Le giallo est un genre où priment les sensations. Les modalités en sont toujours un peu les mêmes : des cluedos sanglants dirigés par des réalisateurs sensibles à l’architecture, entremêlant le beau et le trivial, mélange étonnant pour les français mais très italien. L’Etrange vice de madame Wardh (1971) est un classique de ce genre qui connut ses heures de gloire en Italie entre, disons, 1964 et 1975. A Vienne, une femme est harcelée par son ancien amant, avec lequel elle entretenait une relation sado-masochiste, tandis qu’un tueur de femmes sévit.

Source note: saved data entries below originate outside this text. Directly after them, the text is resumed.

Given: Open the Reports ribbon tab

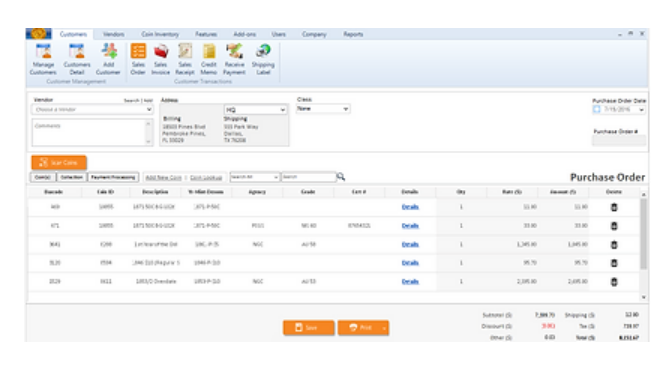Looking at the screenshot, I should coord(353,34).
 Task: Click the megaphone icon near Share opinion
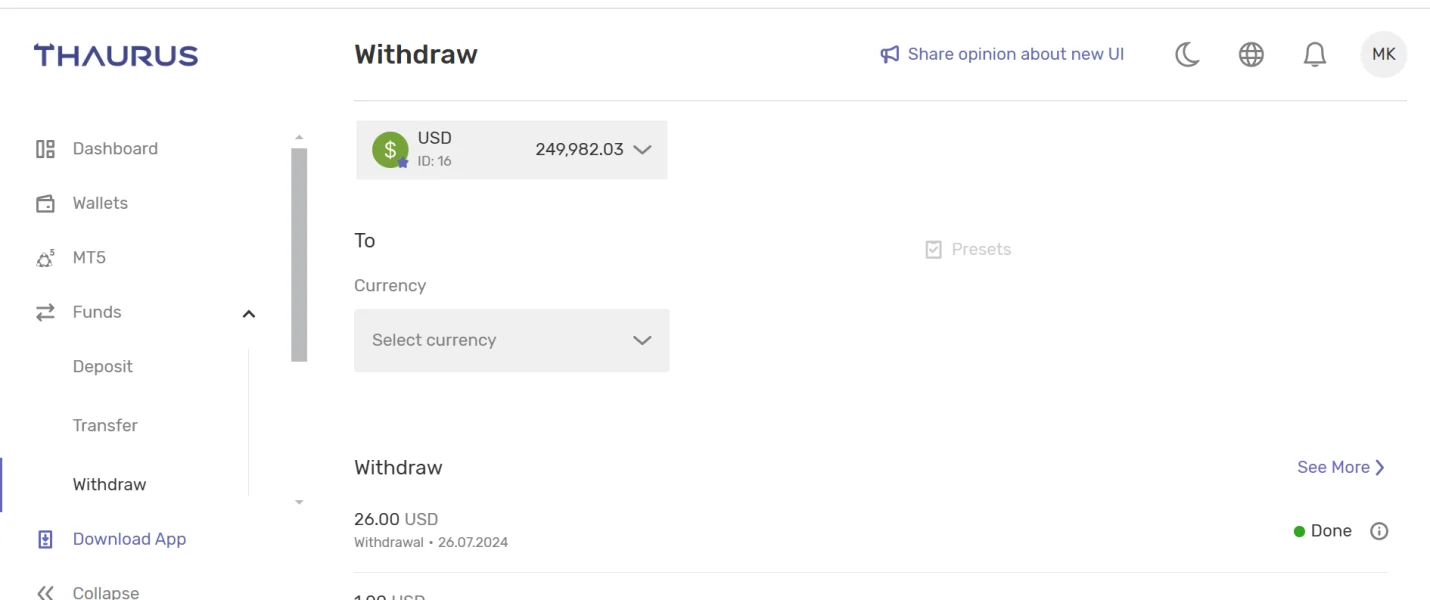[890, 55]
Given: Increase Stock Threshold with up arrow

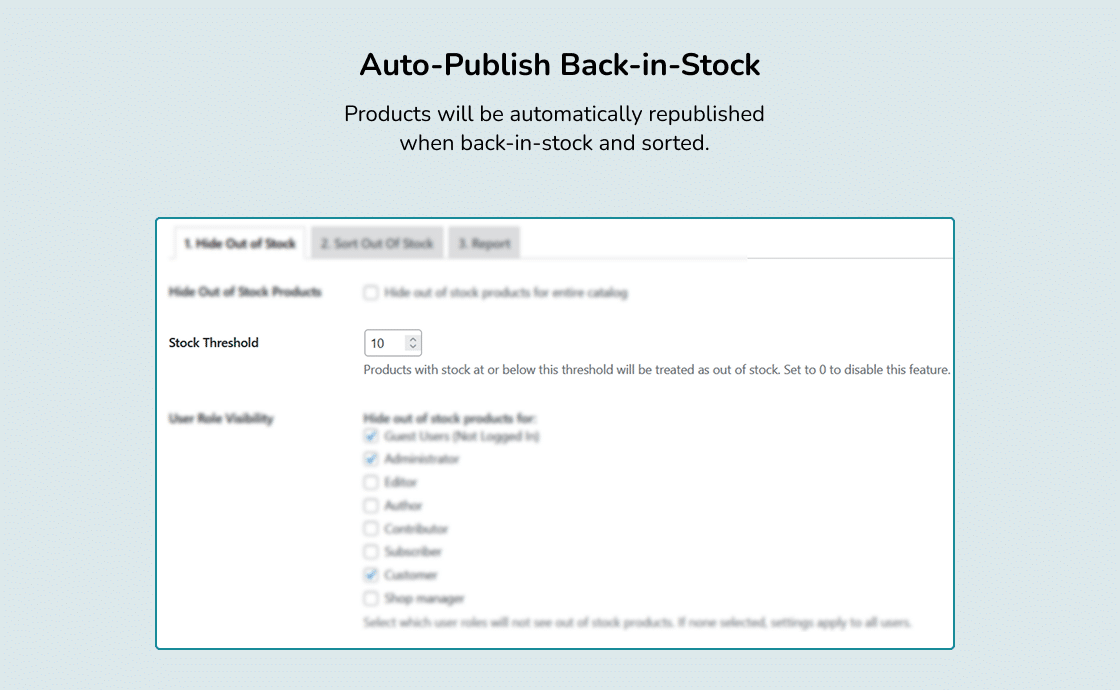Looking at the screenshot, I should 413,339.
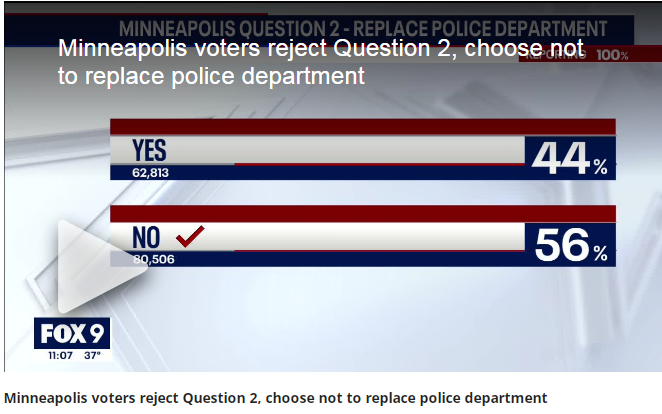Click the dark red strip above YES
The height and width of the screenshot is (414, 662).
[363, 127]
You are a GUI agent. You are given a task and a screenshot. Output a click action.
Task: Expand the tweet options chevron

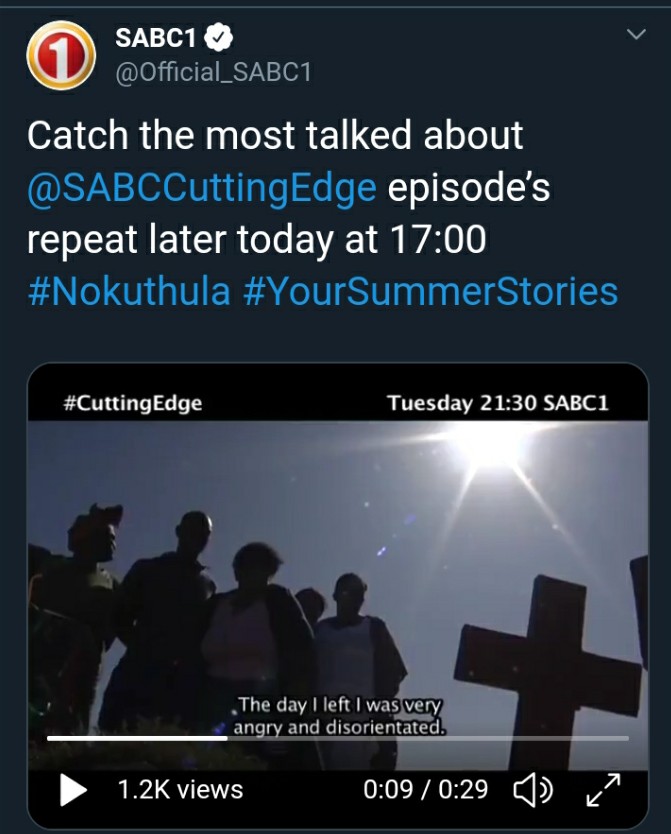[x=636, y=35]
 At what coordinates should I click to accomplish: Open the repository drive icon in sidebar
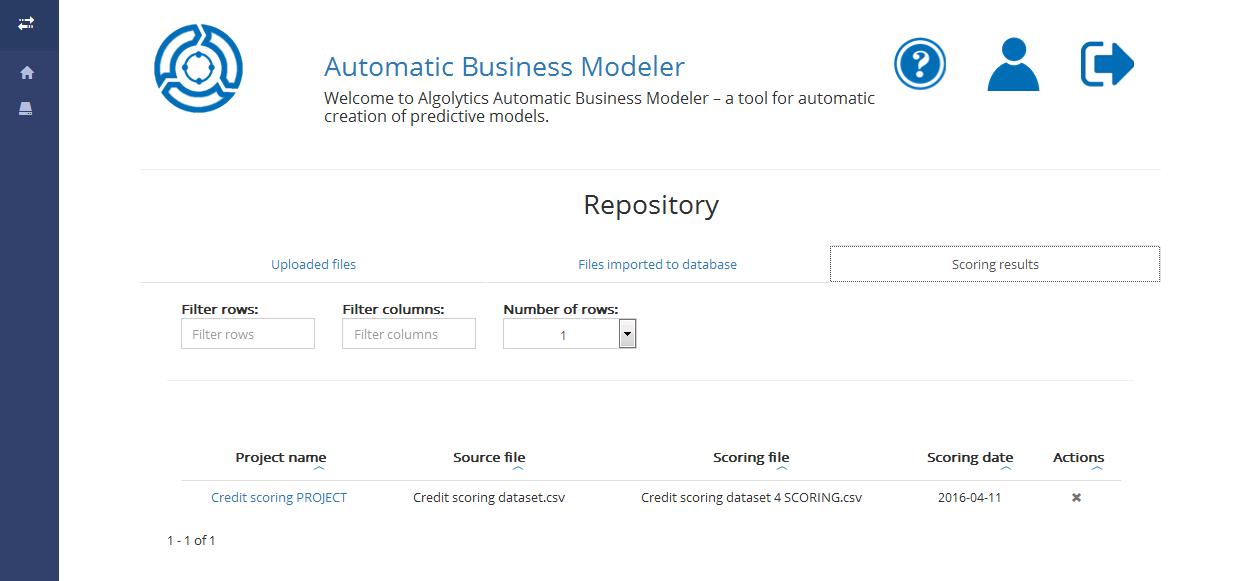click(x=27, y=108)
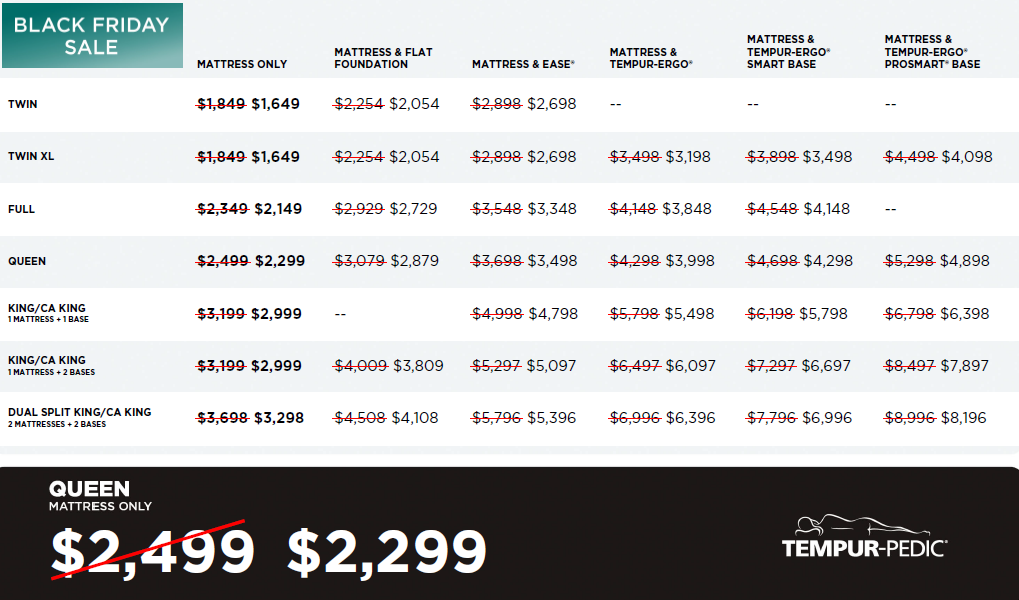This screenshot has height=600, width=1019.
Task: Click Mattress & Tempur-Ergo ProSmart Base header
Action: click(932, 52)
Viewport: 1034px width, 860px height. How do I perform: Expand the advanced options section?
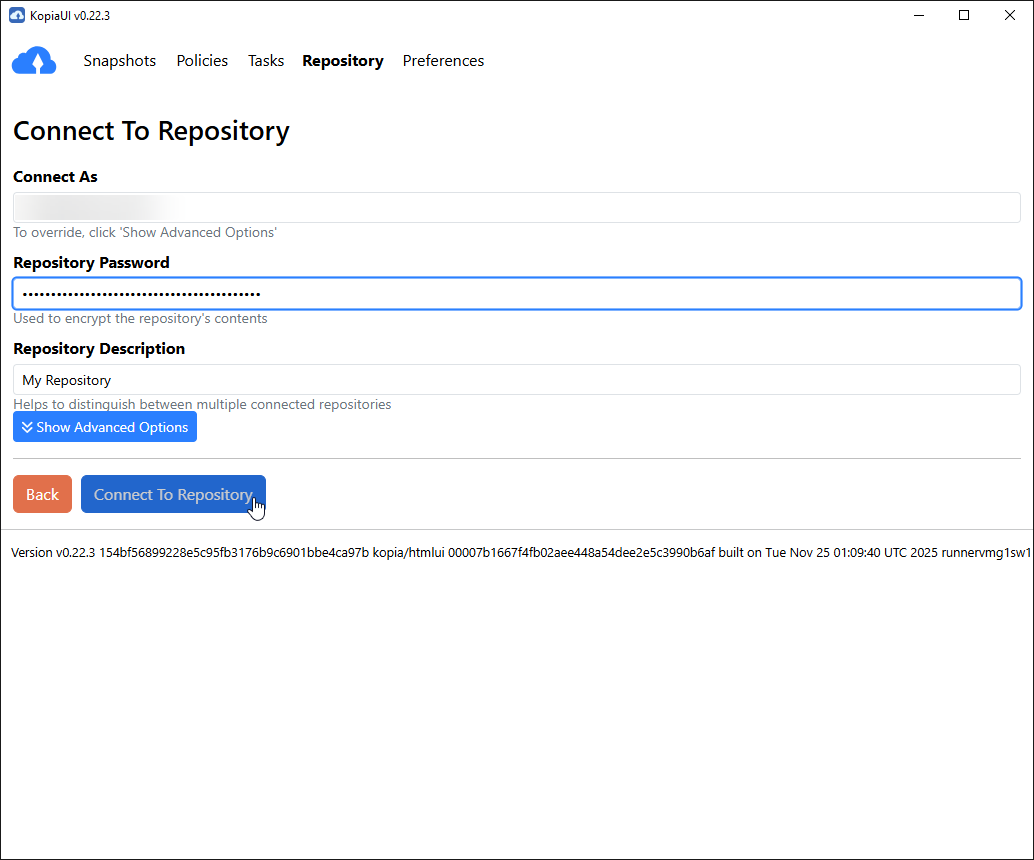point(105,427)
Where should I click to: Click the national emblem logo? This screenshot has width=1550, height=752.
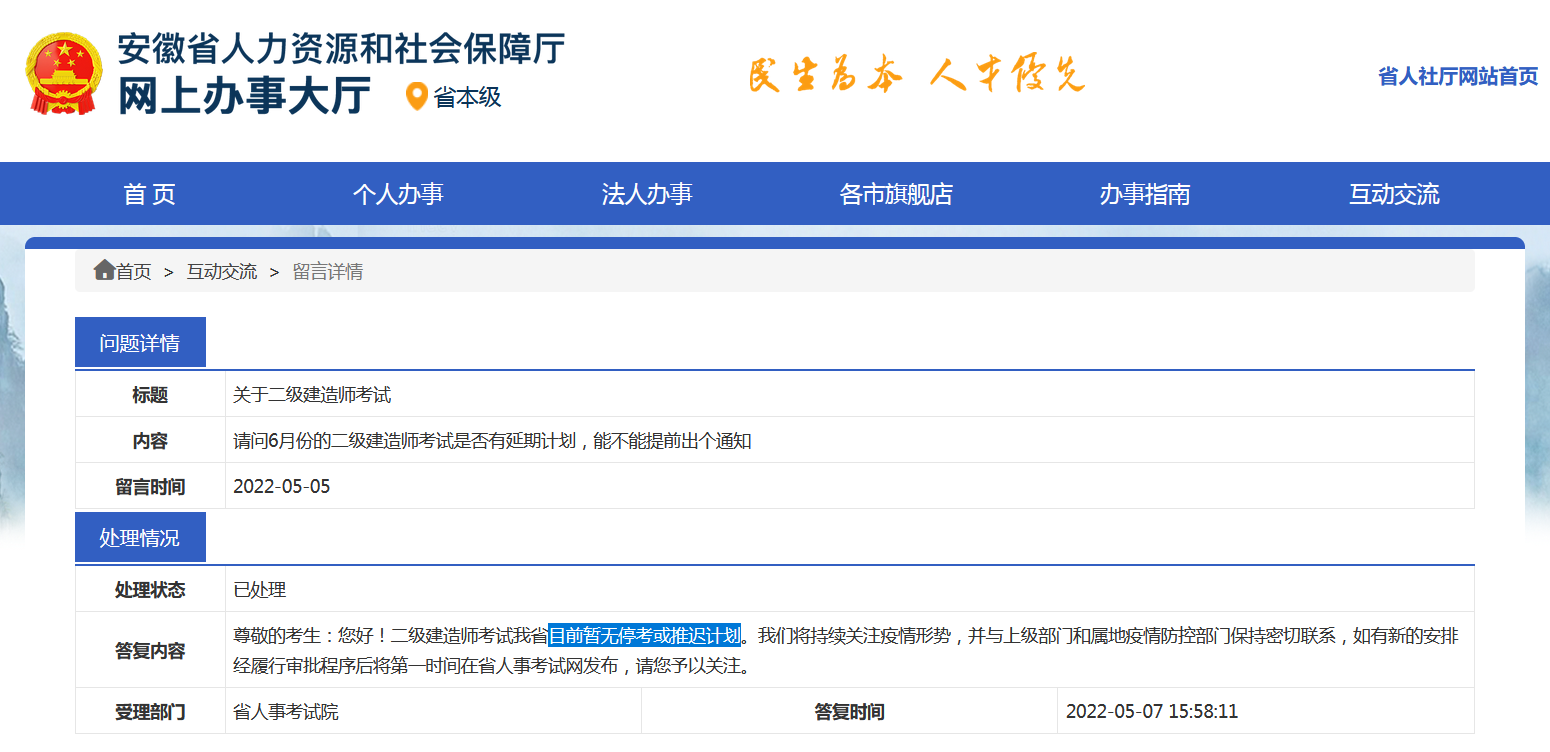pyautogui.click(x=63, y=73)
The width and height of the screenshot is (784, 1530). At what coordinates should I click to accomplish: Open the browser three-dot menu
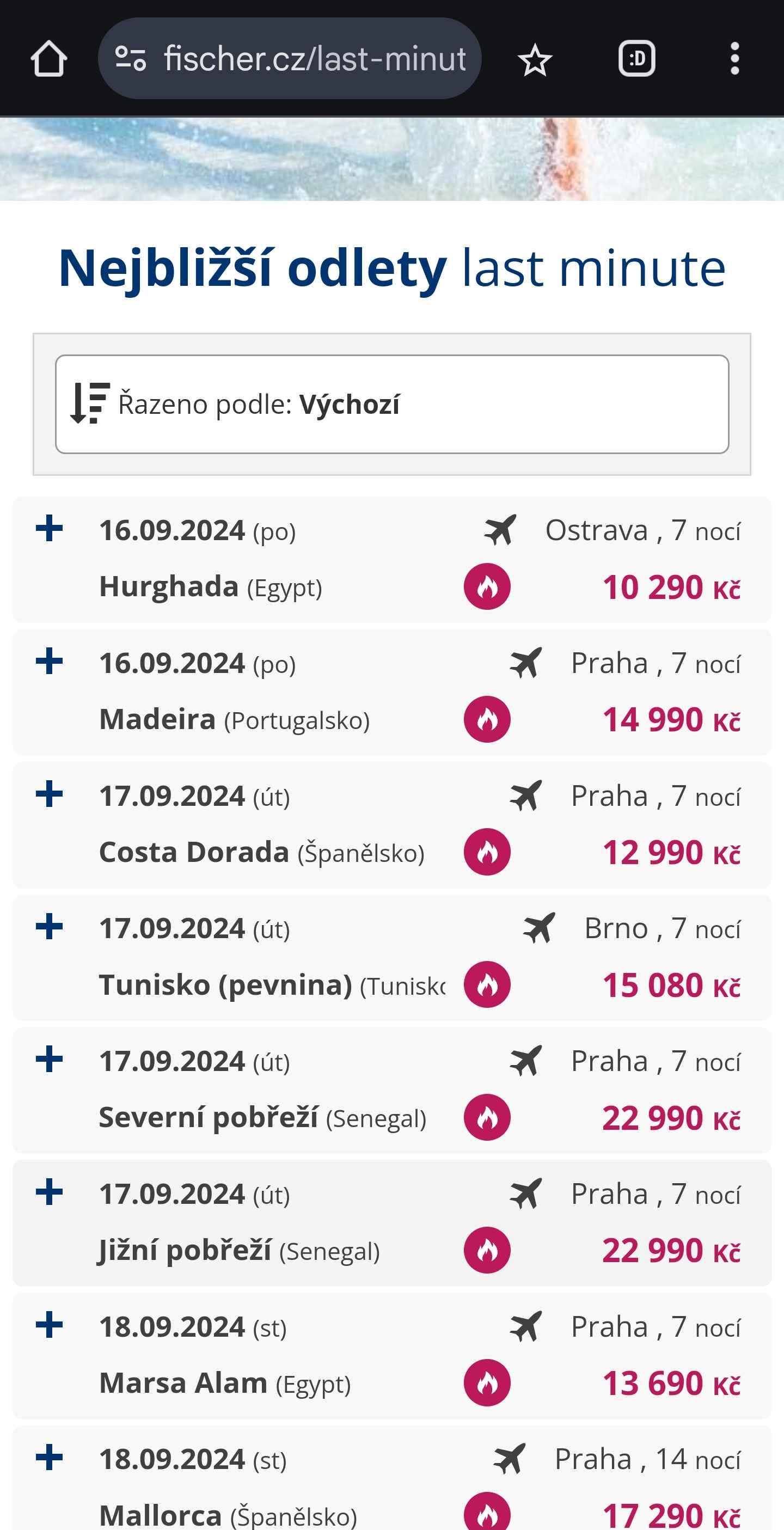coord(734,59)
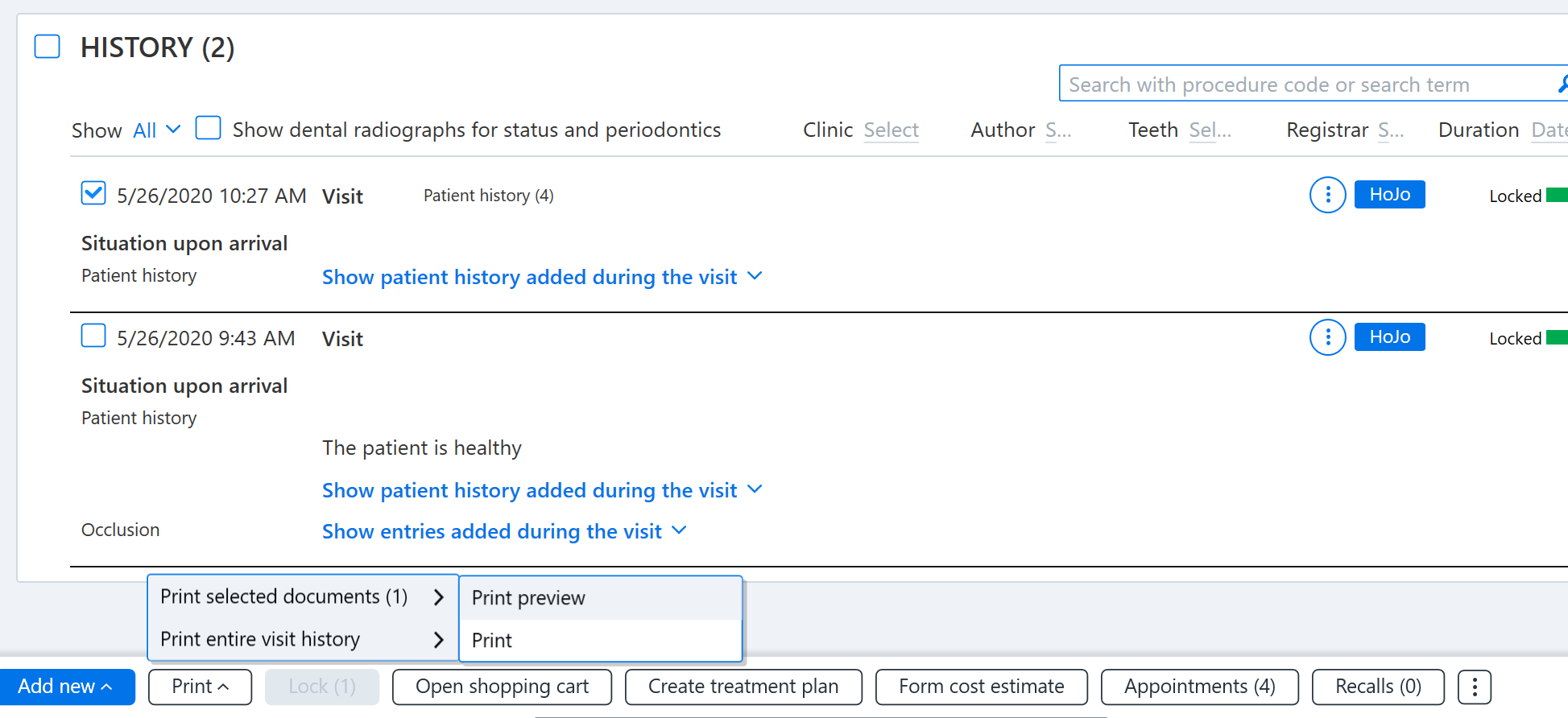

L’ancien amant est-il le tueur ? La vie de Madame Wardh est-elle en danger ? Suspense habituel du giallo : l’identité du meurtrier doit être préservée jusqu’à la fin du film. Les scènes choc sont là pour raviver les sens du spectateur aussi bien qu’endormir sa vigilance, et dissimuler ainsi les incohérences de l’intrigue.
Sergio Martino y parvient en tissant une atmosphère de peur et de rêve, faite des bris de mémoire de Julie Wardh, qui revit en pensée, à intervalle régulier, ses ébats avec son vicieux amant. Ces retours en arrière sont accompagnés de la musique évocatrice de Nora Orlandi (compositrice de talent qui chanta aussi pour Ennio Morricone), tour à tour inquiétante et lyrique, qui confère à ces séquences un ton étrange de cauchemar mélancolique et érotique. Martino, qui a ce sens italien de l’esthétique, y tire le meilleur parti de l’emploi du ralenti. Vienne est le cadre de l’intrigue mais ce que Martino cherche à faire voir, contrairement à Dario Argento dans Les Frissons de l’Angoisse, c’est moins l’influence de l’architecture urbaine sur les êtres, que le champ intérieur de leurs fantasmes. Julie Wardh a peur, mais plus de ses visions mentales, de son inconscient, que de l’assassin qui tue dans la réalité.
Edwige Fenech, qui incarne Julie Wardh, a de grands yeux noirs et une peau couleur d’albâtre, un physique de poupée charnelle qui contribue à donner au film sa couleur particulière. Elle joue très bien le sentiment de la peur. Elle est à la fois fantasme et objet de fantasmes puisque derrière les image apparentes du film se dissimule une mécanique implacable mue par trois hommes qui se sont ligués pour la mener à sa perte pour une sordide histoire d’argent (une fraude à l’assurance inspirée d’un fait divers italien). Mais ce que retient le spectateur, ce n’est pas cette histoire d’argent tirée par les cheveux, c’est ce que lui montrent les apparences et les détours du rêve : Julie doit faire face à ses propres désirs qui complotent eux aussi contre elle. De ce point de vue, et bien que l’esthétique du film rapproche davantage Martino du giallo urbain à la façon de Dario Argento, l’argument d’une relation sado-masochiste fait penser à la relation trouble mise en images par Mario Bava dans son film Le Corps et le fouet – mais sans le caractère fantastique de ce dernier film.
Sergio Martino tourna deux autres giallos avec Edwige Fenech (Toutes les couleurs du Vice et Ton vice est une chambre close dont moins seul ait la clé), qui reposent toujours sur ce même canevas d’une femme harcelée par les hommes, donnant à cette trilogie de films un parfum de dénonciation de l’emprise masculine sur les femmes. Néanmoins, ces deux autres films sont moins réussis que l’Etrange vice de Mme Wardh (surtout le troisième), et Martino s’attarde beaucoup plus sur les manigances des hommes que sur la revanche de la femme.